Almost any talk of science and faith reveals that many people believe that these two ways of looking at reality are in conflict.

This was not so in the days of the great philosopher René Descartes, or the great scientist, Isaac Newton. They believed that God was in control of the world which they were examining with the scientific means at their disposal.

The conflict really started earlier with Galileo, who believed that astronomy and physics belonged to a way of thought which would eventually explain everything, everywhere. This mistake is continued today in “scientism” - the “ism” based on speculation about the implications of science, treating science as the only disciipline of human intelligence.

After Newton a philosophical movement called the “Enlightenment” began the rejection of God’s “control”: many thinkers in Europe began to believe what Galileo did, who had barely found enough wiggle room to get away with his views under the inquisitive eye of the Church.

For a long time Church thinkers assumed that biblical stories about the Creation and the early history of the world were historical and rational explanations of what had actually happened. When Charles Darwin published his Origin of Species by Natural Selection in 1859 his theory of evolution conflicted with the assumption by Christian believers that the Bible was a scientific account of reality. Thinking Church members were already meeting the issues of literalism and intellectual change in a book called Essays and Reviews, (1860),which in its time had a far greater circulation than Darwin’s book.

Today the conflict continues in some very public ways: for example,people fight over the use or non-use of religious symbols and holidays etc. in public schools. The Psalms of David put it in a beautiful phrase:

Why do the nations so furiously rage together, and why do the people imagine a vain thing? (Psalm 2)

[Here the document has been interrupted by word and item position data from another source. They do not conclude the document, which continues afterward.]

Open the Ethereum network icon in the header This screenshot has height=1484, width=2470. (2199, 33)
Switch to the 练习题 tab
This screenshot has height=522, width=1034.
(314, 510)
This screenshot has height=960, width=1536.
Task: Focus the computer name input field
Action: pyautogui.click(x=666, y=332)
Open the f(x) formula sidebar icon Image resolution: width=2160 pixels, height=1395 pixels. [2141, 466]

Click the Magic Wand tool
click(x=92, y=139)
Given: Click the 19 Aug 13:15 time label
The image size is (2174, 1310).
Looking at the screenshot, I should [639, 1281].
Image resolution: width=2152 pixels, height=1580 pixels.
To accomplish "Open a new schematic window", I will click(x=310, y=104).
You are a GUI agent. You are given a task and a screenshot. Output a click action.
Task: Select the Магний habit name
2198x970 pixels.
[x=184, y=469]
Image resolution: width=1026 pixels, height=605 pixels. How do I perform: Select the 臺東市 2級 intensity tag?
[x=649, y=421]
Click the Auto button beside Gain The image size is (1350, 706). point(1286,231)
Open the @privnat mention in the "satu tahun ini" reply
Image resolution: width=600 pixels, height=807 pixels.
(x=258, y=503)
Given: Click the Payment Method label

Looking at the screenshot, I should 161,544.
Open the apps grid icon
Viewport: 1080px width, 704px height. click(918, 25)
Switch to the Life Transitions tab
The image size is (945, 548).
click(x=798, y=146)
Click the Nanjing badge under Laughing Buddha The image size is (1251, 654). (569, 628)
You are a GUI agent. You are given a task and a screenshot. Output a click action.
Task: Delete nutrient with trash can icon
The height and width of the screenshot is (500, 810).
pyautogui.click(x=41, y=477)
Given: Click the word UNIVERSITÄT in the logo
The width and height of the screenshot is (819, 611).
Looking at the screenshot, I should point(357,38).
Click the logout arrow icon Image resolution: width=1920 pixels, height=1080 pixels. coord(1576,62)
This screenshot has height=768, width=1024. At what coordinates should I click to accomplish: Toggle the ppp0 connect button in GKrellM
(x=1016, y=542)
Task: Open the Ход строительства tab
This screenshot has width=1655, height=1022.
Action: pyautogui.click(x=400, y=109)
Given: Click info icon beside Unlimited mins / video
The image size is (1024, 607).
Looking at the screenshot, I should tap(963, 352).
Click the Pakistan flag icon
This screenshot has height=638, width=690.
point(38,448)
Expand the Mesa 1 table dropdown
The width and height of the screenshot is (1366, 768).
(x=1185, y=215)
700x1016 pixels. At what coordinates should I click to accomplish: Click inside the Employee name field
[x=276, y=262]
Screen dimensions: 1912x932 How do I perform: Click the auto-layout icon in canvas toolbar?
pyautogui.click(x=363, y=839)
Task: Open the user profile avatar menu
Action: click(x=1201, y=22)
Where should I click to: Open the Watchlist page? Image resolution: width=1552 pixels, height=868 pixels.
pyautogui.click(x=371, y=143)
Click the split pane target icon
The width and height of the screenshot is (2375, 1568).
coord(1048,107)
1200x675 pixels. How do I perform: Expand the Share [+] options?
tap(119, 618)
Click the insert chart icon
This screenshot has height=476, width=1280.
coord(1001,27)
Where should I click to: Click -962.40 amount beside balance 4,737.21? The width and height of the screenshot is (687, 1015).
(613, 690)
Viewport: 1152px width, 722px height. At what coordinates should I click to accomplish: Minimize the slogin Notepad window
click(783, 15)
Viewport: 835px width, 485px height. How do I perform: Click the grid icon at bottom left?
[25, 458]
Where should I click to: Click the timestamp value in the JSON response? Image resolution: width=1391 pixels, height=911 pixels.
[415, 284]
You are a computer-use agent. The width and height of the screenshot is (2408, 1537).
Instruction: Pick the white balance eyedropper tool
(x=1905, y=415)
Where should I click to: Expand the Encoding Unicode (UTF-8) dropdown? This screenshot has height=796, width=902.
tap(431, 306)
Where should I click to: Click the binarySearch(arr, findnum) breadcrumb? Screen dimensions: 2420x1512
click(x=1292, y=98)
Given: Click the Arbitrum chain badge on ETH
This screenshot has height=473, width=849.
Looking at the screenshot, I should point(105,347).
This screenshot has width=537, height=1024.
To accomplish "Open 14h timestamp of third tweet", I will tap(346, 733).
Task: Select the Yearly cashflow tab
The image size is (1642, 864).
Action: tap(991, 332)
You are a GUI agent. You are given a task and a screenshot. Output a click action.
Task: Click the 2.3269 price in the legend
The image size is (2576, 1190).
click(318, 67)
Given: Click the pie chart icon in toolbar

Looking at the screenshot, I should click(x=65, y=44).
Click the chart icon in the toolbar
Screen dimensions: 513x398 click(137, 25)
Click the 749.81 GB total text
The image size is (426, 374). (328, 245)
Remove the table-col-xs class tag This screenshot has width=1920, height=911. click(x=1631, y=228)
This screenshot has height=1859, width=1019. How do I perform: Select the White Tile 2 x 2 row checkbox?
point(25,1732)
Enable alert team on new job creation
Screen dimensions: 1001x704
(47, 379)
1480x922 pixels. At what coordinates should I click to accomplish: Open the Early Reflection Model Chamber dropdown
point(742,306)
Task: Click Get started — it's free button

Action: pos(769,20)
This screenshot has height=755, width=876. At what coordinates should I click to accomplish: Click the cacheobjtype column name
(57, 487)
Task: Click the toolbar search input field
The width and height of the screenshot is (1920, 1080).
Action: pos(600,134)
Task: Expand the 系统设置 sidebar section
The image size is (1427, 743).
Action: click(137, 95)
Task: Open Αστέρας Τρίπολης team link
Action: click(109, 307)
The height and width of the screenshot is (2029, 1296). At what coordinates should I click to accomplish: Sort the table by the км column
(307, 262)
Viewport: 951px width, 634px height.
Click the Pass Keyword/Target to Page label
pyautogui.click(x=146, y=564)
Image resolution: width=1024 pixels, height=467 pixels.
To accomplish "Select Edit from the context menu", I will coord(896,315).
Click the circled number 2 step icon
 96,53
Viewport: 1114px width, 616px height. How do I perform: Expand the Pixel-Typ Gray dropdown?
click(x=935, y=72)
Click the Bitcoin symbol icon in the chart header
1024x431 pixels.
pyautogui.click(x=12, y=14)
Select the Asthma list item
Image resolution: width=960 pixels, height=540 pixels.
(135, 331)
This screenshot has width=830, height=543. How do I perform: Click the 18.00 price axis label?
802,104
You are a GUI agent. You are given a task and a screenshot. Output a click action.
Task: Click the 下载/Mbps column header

If we try to look at each side of the question, one thing is apparent: anti-evolution believers want certainty, and they think the only certainty comes from a Bible dictated by God and with statements that cannot be changed, or even interpreted. Scientists also want certainty, the risky certainty that comes from the process of Preparation (scrabbling around) Incubation (taking a rest) Illumination (popping up) and Verification (checking up) (A sequence observed in human creativity by the mathematician Henri Poincaré and further developed by the philosopher-scientist Michael Polanyi)

Such a process is subject to change, when new observations or new inspiration require it.

Good scientists are not afraid of change, when the evidence requires it.

The same should be said of believers, not only because the same mental process which is used science is used also in the development of faith. An even more important reason why a person of faith should accept change is that if nothing is left to chance, then having faith is pretty feeble. Faith is at its best when challenged by doubt.

A friend of mine who is an atheist (born that way!) found herself the object of slighting remarks at a Christian baptism when references were made to atheism being the evil work of the devil, trying to infiltrate the family! If we believe God gives us free choice, then who dares say that some may choose not to believe?

David Bartholomew was Professor of Statistical and Mathematical Science at the London School of Economics when in 1984 he published his book, God of Chance. A Christian believer, he wrote:

“Instead of opposing God and chance, we shall contend that chance was God’s idea and that he uses it to ensure the variety, resilience and freedom necessary to achieve his purposes.” (SCM Press, 1984, page 14).

An Anglican prayer reads, in part: “that among all the sundry and manifold changes of the world, our hearts may surely there be fixed, where true joys are to be found.” And in another prayer we ask that God will help us “among all the changes and chances of this mortal life.” Change and chance are part of God’s gift in creating.

These prayers assume that changes and chances are part of the natural order, and that with God’s help we can live within this world of change.

Ash Wednesday

When you receive this letter you may be about to recover from an overdose of carbohydrates (Pancake Supper) followed by being precipitated into a call to repentance and witness to God’s Big Change ( Life/Death/Life) “Remember you are dust, and to dust you will return”

Stardust? Our changes and chances are bittersweet: bitter, then sweet.